Finalement, les portes s’ouvrent à leur niveau alors qu’elles restent fermées au niveau des intégrismes.

C’est ce qui se passe au Maroc. En 1967, il y avait la guerre des six jours, mon père était encore vivant, j’avais 17 ans, les années de plomb, l’assassinat de Ben Barka, l’exode des Juifs, c’était noir ! Mon père était né en 1888. Je l’ai toujours connu avec une canne. Il a ri et m’a dit : « mon fils, ne t’en fais pas : les portes s’ouvrent toujours, tu n’imagines pas par où on est passés ! » Je suis optimiste de nature parce que j’ai tué l’égo. S’il y a un problème, je sais qu’il y a une solution, il faut la chercher en gardant le sourire. La montée des islamistes au Maroc a fait peur. Cela s’opposait à ce qui fait le Maroc, de rire et de bonne humeur. Ils n’ont pas duré. Habiba c’est un peu ça : la mère lui dit de faire ce qu’elle n’a pas pu faire. Mais le film est surtout la relation entre les deux personnes, avec les difficultés qu’elles ont vécues. Je voulais envisager le confinement d’une autre façon : je reviens à l’idée du bonheur simple.

Le musicien aveugle Fettah Ngadi est un chanteur engagé…

Engagé et têtu ! Il ne veut pas calmer le jeu et est donc exclu des scènes trop visibles comme les télévisions et tout ce qui est officiel.

Tu ne voulais pas davantage utiliser ses chansons dans le film ?

La chanson sur le balcon est de lui, ainsi que la musique du générique final. Je ne voulais pas trop mettre sa musique : il fallait que le silence et l’appartement soient des personnages. Quand le moqqadem rapporte l’autorisation de déplacement, il y a un long silence, ou bien lorsqu’ils commencent par boire du café. Et durant le film, il met de moins en moins de sucre… C’est dans ces détails que les choses s’expriment.
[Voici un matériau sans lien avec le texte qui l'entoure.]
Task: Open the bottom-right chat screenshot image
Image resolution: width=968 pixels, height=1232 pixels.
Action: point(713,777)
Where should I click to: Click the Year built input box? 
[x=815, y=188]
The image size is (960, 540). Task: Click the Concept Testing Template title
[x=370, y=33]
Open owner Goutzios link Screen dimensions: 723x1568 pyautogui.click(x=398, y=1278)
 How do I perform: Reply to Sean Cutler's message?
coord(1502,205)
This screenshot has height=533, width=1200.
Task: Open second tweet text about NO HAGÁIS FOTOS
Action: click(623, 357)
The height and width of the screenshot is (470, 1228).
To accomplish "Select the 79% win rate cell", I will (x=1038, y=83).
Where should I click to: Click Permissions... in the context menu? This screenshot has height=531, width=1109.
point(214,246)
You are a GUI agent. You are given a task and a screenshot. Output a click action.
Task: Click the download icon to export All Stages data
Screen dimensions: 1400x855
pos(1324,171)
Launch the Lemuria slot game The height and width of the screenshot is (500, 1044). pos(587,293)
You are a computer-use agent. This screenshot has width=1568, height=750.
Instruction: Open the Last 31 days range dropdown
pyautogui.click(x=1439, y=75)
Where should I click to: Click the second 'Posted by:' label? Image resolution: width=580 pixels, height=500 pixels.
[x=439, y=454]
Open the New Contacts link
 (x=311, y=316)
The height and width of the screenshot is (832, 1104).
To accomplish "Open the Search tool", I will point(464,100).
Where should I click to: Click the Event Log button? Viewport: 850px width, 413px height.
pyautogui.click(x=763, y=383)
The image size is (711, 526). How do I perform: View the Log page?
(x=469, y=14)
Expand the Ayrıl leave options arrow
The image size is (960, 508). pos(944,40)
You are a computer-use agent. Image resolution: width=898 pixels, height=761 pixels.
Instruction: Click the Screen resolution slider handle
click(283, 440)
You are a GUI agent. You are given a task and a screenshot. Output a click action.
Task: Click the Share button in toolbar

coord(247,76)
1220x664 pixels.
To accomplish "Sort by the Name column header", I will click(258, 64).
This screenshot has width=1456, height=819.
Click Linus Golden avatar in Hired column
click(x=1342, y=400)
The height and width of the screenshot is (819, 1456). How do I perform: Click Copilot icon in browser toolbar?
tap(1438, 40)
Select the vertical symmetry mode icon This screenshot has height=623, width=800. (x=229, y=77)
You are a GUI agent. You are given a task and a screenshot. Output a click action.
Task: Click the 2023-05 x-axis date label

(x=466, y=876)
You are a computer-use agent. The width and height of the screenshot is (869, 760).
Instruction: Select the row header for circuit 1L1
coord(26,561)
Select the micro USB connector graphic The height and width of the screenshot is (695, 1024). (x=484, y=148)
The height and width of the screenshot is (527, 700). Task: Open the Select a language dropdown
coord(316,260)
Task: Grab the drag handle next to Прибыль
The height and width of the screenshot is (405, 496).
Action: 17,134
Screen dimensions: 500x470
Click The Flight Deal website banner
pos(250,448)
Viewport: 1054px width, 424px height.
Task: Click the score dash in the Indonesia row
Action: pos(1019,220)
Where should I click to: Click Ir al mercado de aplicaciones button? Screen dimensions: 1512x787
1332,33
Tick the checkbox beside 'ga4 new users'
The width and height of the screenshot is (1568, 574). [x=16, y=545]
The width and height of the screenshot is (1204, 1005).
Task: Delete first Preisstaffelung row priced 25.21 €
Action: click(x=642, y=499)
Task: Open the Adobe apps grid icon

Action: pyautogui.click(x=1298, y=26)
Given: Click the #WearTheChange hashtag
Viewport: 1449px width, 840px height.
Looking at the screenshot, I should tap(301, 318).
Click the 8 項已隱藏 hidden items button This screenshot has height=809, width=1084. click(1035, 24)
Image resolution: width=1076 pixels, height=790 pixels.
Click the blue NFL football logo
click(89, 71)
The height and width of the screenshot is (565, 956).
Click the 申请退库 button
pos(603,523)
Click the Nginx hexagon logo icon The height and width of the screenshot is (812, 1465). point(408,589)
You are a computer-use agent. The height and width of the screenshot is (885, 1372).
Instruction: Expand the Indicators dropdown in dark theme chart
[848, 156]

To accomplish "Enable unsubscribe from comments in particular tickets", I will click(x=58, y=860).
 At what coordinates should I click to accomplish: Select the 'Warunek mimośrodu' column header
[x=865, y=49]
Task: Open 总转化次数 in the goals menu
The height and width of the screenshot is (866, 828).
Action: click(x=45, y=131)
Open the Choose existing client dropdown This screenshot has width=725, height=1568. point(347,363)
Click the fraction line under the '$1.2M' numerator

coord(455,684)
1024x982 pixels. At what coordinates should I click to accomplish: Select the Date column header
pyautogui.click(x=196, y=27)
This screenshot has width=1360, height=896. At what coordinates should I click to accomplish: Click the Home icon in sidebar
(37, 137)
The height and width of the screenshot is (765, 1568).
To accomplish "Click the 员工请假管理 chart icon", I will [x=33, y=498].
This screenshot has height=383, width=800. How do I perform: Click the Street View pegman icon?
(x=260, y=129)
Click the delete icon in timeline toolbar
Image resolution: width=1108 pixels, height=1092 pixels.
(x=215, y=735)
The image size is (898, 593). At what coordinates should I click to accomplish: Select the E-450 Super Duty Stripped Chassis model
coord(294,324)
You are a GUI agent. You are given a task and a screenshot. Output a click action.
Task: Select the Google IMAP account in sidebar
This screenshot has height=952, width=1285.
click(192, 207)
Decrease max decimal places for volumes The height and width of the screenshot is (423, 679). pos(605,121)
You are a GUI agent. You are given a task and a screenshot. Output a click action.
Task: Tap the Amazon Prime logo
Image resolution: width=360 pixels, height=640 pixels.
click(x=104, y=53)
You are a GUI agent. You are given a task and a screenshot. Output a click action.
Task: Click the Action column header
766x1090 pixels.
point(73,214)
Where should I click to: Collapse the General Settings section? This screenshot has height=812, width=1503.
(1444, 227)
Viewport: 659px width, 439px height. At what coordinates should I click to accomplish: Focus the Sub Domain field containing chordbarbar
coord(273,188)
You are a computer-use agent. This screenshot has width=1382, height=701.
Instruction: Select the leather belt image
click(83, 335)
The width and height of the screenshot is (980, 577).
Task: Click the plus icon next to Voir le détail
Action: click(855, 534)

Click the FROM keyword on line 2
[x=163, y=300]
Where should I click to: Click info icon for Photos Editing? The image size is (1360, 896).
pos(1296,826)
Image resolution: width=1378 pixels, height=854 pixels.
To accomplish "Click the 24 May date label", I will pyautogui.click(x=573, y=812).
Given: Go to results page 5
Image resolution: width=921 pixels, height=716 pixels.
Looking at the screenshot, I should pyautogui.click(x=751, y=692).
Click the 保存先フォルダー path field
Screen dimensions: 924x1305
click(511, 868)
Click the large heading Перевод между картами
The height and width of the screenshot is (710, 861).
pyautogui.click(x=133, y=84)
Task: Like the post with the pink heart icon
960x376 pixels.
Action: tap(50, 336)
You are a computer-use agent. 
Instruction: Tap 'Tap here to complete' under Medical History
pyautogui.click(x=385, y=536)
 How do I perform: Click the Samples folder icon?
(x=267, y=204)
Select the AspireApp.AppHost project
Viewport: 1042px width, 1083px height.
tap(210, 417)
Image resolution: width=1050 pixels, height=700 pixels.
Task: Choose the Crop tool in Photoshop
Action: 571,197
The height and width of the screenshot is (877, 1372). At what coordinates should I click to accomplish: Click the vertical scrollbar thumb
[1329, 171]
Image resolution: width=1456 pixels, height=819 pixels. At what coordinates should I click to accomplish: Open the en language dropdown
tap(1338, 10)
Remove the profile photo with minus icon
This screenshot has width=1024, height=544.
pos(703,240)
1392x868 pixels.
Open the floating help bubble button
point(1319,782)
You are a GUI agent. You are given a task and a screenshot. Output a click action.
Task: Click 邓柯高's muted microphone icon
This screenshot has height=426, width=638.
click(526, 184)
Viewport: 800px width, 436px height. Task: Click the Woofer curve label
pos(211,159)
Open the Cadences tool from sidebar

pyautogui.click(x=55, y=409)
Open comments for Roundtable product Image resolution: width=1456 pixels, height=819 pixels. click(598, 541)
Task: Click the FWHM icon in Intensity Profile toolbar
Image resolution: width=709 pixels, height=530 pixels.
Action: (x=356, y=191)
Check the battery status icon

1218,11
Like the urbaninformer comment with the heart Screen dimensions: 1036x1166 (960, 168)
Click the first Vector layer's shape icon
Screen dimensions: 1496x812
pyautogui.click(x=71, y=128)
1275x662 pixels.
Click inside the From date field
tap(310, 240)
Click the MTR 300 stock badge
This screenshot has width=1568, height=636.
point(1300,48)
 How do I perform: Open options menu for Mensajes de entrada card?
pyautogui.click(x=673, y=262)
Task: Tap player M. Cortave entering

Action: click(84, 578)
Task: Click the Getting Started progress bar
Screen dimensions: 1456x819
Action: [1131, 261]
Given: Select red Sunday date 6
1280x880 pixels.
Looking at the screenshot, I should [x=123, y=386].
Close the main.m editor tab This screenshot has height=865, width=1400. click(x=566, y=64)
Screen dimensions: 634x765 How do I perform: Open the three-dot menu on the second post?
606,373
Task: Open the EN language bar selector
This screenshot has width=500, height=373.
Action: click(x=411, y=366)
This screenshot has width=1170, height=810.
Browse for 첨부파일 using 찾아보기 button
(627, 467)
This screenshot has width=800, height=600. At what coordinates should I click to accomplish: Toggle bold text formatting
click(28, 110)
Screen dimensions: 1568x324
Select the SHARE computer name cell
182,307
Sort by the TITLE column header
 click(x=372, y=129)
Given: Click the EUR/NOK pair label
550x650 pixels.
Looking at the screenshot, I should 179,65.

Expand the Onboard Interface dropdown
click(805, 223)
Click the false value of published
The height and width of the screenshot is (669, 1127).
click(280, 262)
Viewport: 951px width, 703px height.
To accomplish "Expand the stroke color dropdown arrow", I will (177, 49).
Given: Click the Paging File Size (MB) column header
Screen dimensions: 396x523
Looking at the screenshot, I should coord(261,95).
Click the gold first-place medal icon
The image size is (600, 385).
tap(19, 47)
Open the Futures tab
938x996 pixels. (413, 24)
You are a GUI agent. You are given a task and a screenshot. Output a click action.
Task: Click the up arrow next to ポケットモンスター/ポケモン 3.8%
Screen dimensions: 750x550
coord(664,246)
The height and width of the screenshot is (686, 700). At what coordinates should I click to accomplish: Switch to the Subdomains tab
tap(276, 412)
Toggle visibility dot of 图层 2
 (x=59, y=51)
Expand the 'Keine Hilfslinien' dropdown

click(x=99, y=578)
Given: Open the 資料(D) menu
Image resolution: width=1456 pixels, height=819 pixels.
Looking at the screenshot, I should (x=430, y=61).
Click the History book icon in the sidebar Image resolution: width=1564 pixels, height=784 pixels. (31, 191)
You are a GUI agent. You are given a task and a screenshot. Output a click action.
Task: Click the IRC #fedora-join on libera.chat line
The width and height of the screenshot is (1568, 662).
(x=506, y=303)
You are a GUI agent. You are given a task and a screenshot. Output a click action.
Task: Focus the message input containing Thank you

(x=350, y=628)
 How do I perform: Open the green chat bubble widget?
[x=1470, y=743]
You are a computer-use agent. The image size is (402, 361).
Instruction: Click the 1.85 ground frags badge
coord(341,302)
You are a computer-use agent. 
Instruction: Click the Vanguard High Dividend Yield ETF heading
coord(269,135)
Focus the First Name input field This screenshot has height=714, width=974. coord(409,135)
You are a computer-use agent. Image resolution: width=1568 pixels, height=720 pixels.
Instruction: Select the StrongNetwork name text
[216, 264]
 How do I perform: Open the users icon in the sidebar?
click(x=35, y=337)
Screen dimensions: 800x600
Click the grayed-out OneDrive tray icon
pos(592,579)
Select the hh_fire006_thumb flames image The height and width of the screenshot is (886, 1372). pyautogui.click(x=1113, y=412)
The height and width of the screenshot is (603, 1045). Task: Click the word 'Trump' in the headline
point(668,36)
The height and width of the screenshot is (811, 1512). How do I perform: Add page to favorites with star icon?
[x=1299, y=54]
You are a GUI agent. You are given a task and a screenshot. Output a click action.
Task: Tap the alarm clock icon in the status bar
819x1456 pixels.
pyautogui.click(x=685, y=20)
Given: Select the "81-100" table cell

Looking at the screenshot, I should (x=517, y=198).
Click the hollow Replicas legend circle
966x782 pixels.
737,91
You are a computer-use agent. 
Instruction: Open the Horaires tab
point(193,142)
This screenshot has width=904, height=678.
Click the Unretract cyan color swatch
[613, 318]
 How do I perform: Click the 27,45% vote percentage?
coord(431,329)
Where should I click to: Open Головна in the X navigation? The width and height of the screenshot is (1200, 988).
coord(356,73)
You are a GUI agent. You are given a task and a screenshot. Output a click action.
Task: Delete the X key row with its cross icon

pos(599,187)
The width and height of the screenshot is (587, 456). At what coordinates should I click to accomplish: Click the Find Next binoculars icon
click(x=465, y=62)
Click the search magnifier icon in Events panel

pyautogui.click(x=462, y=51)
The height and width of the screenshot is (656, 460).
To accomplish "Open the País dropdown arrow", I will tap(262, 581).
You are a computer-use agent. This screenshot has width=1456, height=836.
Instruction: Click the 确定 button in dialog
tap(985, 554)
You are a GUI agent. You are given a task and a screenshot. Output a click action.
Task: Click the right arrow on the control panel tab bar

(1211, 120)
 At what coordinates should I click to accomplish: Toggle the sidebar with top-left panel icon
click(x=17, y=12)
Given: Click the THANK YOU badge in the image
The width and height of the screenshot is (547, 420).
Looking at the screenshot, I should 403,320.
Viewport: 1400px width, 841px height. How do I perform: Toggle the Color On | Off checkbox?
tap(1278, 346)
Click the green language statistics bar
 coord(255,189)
Plutôt la délicatesse que la musique.

Oui, c’est le mot. Chaque fois qu’il hésite, il va vers le balcon. C’est finalement elle qui y va aussi…

Tu es sur un autre projet de plus gros budget. Est-il difficile de mener ainsi deux créations à la fois ?

Je travaillais sur Jalaloudin depuis six ans, et tout était prêt. Il ne manquait que les repérages et la décision du Centre cinématographique marocain. Je l’ai donc mis en attente. Jalaloudin fait penser à Jalalou’ddin Roumi. Le film parle effectivement un peu de soufisme mais ce n’est pas sa vie. En fait, j’ai choisi ce prénom comme titre car les gens vont penser à lui.